In that same meeting, according to Miley, Roetter said: “We are committed to diversity, but we are not going to lower the bar.”
“I looked around the room and was like, ‘I need backup,’” Miley said. “The reason why I thought I needed backup was because you just put in everyone’s mind that a diverse candidate is the equivalent of a lower bar, and these are all the people who make hiring decisions.”
That assertion is offensive, and the idea that companies would have to “lower the bar,” in order to improve diversity or that there aren’t enough qualified candidates in the pipeline is factually false. As USA Today reported, prestigious colleges and universities are graduating more than twice as many black and Hispanic candidates with computer science or engineering degrees than tech companies are hiring.
On average, just 2% of technology workers at seven Silicon Valley companies that have released staffing numbers are black; 3% are Hispanic.
But last year, 4.5% of all new recipients of bachelor’s degrees in computer science or computer engineering from prestigious research universities were African-American, and 6.5% were Hispanic, according to data from the Computing Research Association.
Miley has heard that same excuse multiple times, and his response is a fact that the tech industry needs to better understand: “By the time a diverse candidate or a woman is sitting in front of you for an interview, she has actually exceeded the bar,” he said. “Because she is in front of you despite the obstacles that have been put in front of her.”

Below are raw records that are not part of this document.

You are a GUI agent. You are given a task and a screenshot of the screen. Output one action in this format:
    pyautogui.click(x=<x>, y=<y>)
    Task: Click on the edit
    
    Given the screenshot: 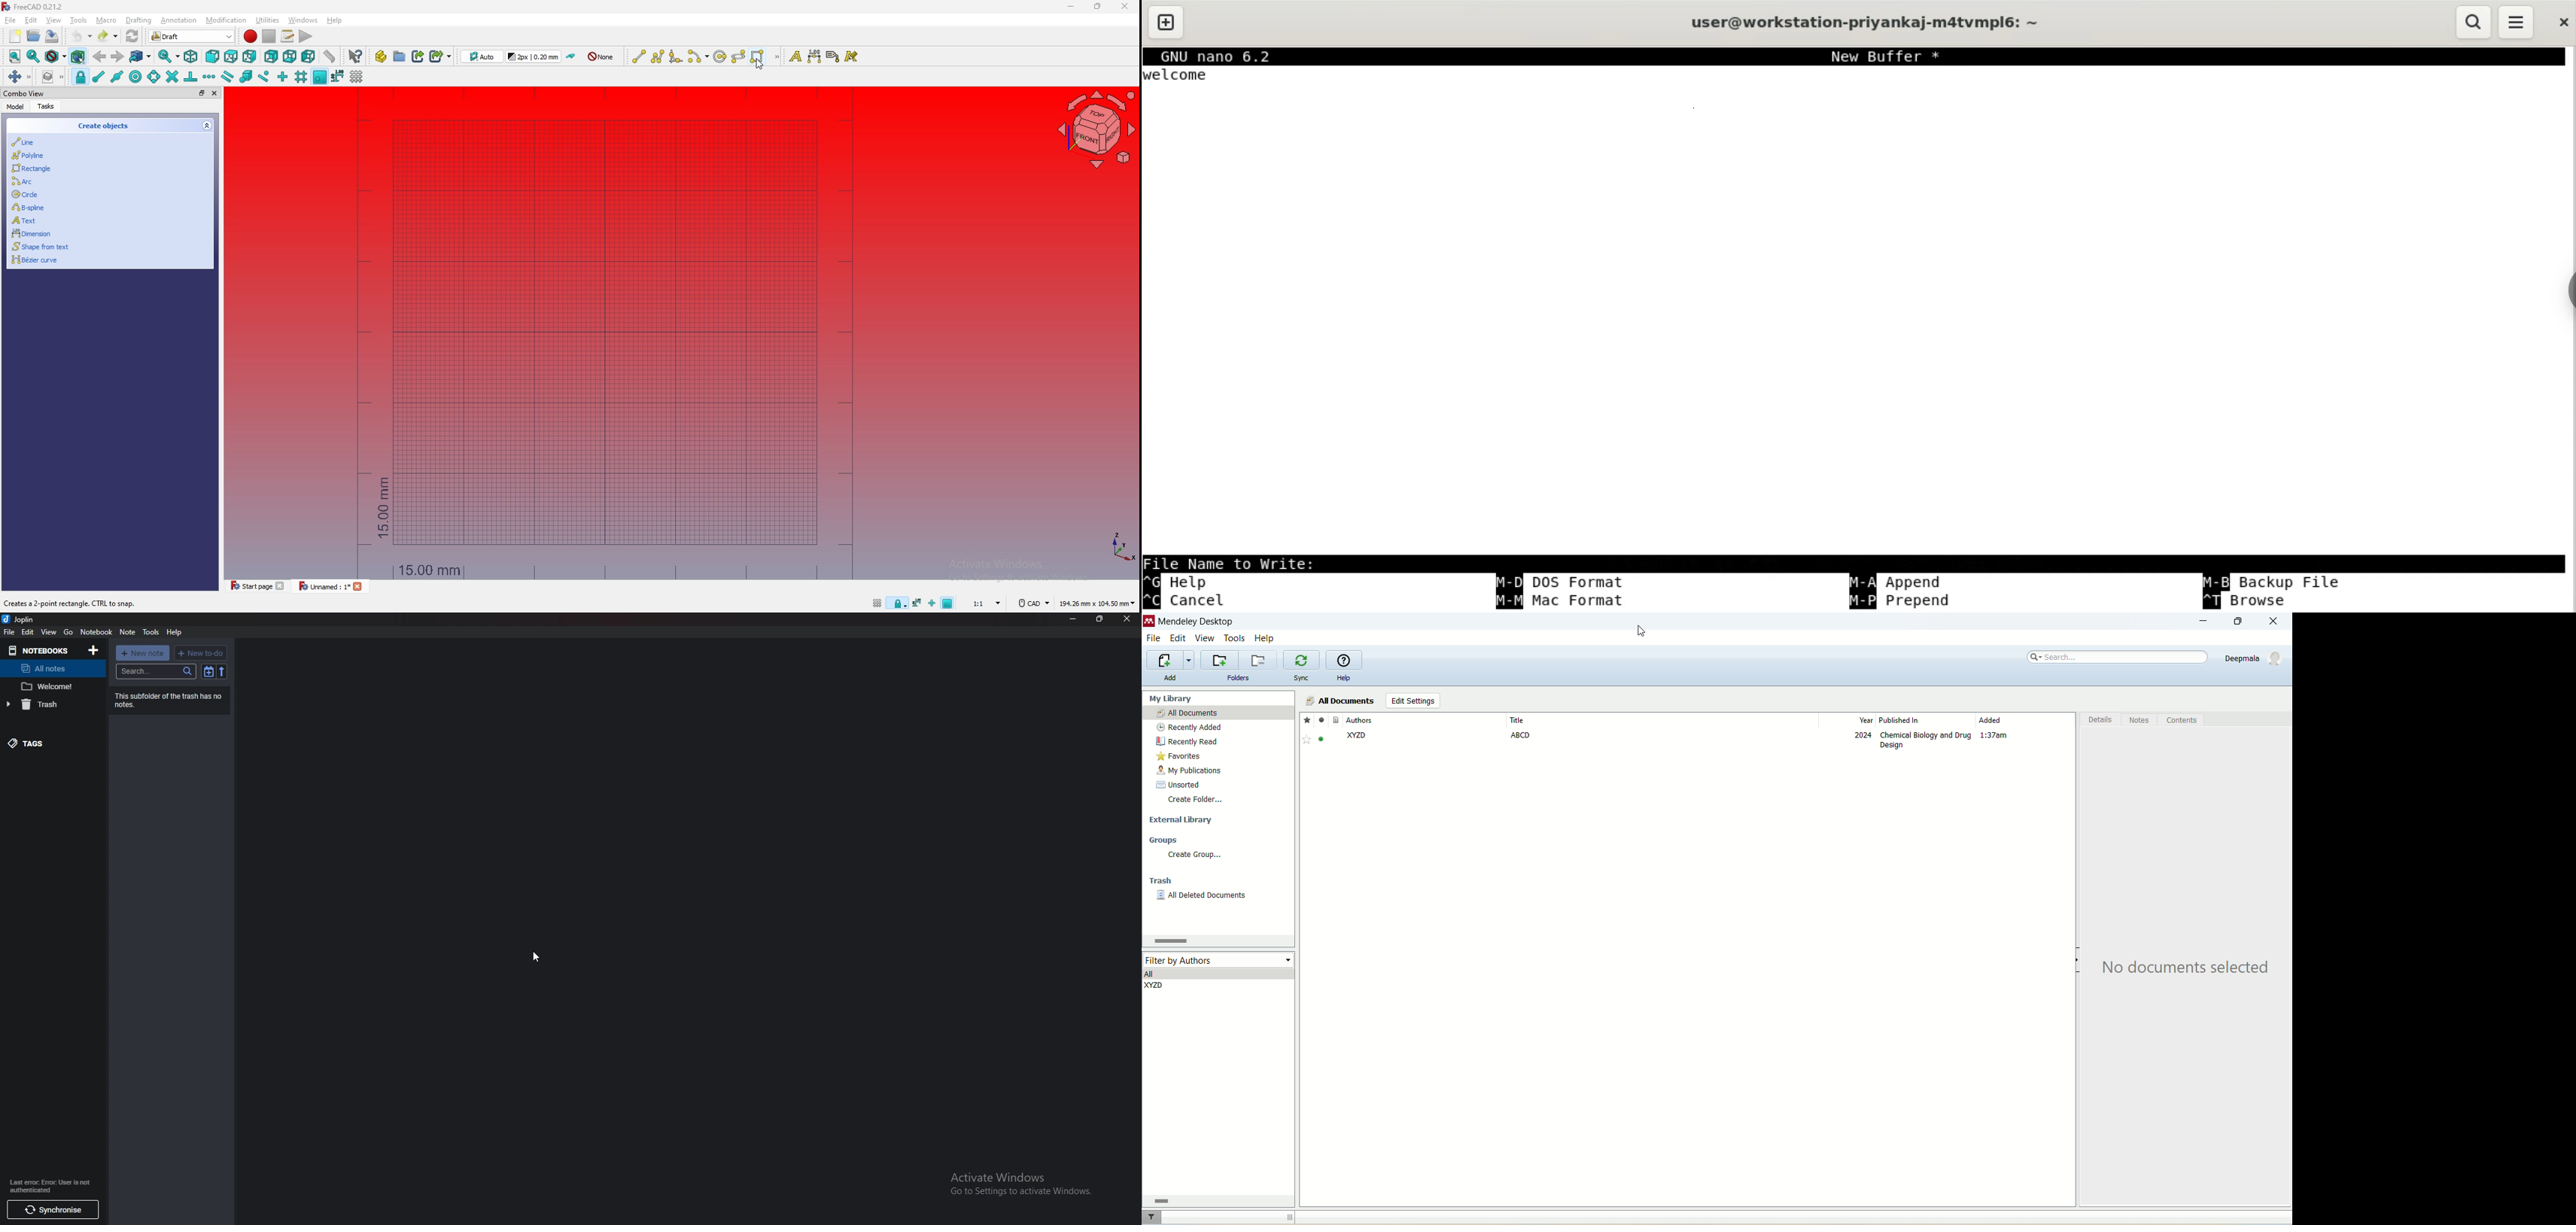 What is the action you would take?
    pyautogui.click(x=1177, y=638)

Hiring committees, groups of individuals in charge of reviewing candidates and figuring out whom to hire, are the perfect environments to inject bias, Miley said. He began reading the notes on different resumes, and the excuses people gave as to why they wouldn’t be a good hire—they ranged from people not having a strong enough internship, or not going to the right school. “Anecdotally you start correlating that with, ‘Hey this is a diverse candidate, or this is a woman,'” he said.
Another form of hiring discrimination often comes in the form of “culture fit.” Minority employees often have to try and conform to a tech culture that’s overwhelmingly white and male, and, as Miley wrote, “achieve the appropriate level of blackness that makes me palatable to tech.”
As an example, Miley described an incident during his time at Google, where he had the email address [email protected] He used Shaft, a popular African-American lead in a major film, as an avatar, but was reproached by colleagues for having an icon that was “intimidating” and “unprofessional,” even though fellow Googlers used images like race car driving and pitbull dogs.
Twitter is now under increased scrutiny about its diversity efforts. On Wednesday, Rev. Jesse Jackson called on Twitter to release the demographic data of those affected by the company’s recent round of layoffs, concerned that they disproportionately impacted African-American and Hispanic employees, USA Today reported. Twitter, for its part, denied that assertion, but did not release any specific data.
For all his frustrations about Twitter and how the company mismanaged some aspects of diversity, Miley thinks the company, especially under Dorsey’s leadership, can significantly improve minority representation. He doesn’t think Twitter has done anything wrong, except acted like every other Silicon Valley tech company when it comes to diversity. But perhaps Twitter should be held to a higher standard, because it’s such an important tool that enormously amplifies conversations serving underrepresented groups.
Miley is not giving up on the company. In fact, if given the opportunity, he would like to do the job he set out to in the first place.